*読解文*.
= = = =
給付型奨学金

昨年12月、2018年度から給付型奨学金制度をスタートさせるという政府の方針が発表されました(2017年度から一部先行実施)。
内容は、住民税非課税世帯の大学等進学者を対象として、月2~4万円を1学年あたり2万人に給付する(児童養護施設を出たばかりの者には別に入学金相当額を給付する)というものです。

これを画期的だと評価する声がある一方で、給付額・対象者数が少なすぎる(住民税非課税世帯の進学者は全体で6万人を超えるとされています)、対象者を選ぶ基準が明確でない等の問題点も指摘されています。

私が気になったのも、対象者を選ぶ基準です。
国の指針によると、対象者となるのは、①高い学習成績、②教科以外の学校活動等で大変優れた成果、のいずれかの要件を満たす者とされています。
= = = =
[データ項目]
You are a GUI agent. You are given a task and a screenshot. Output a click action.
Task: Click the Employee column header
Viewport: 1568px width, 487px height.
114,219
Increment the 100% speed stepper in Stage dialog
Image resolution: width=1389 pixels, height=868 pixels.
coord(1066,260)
= = = =
*ねらい*.
読解文によると、給付型奨学金は1学年あたり何人に給付されるか。

*解答*.
1学年あたり2万人。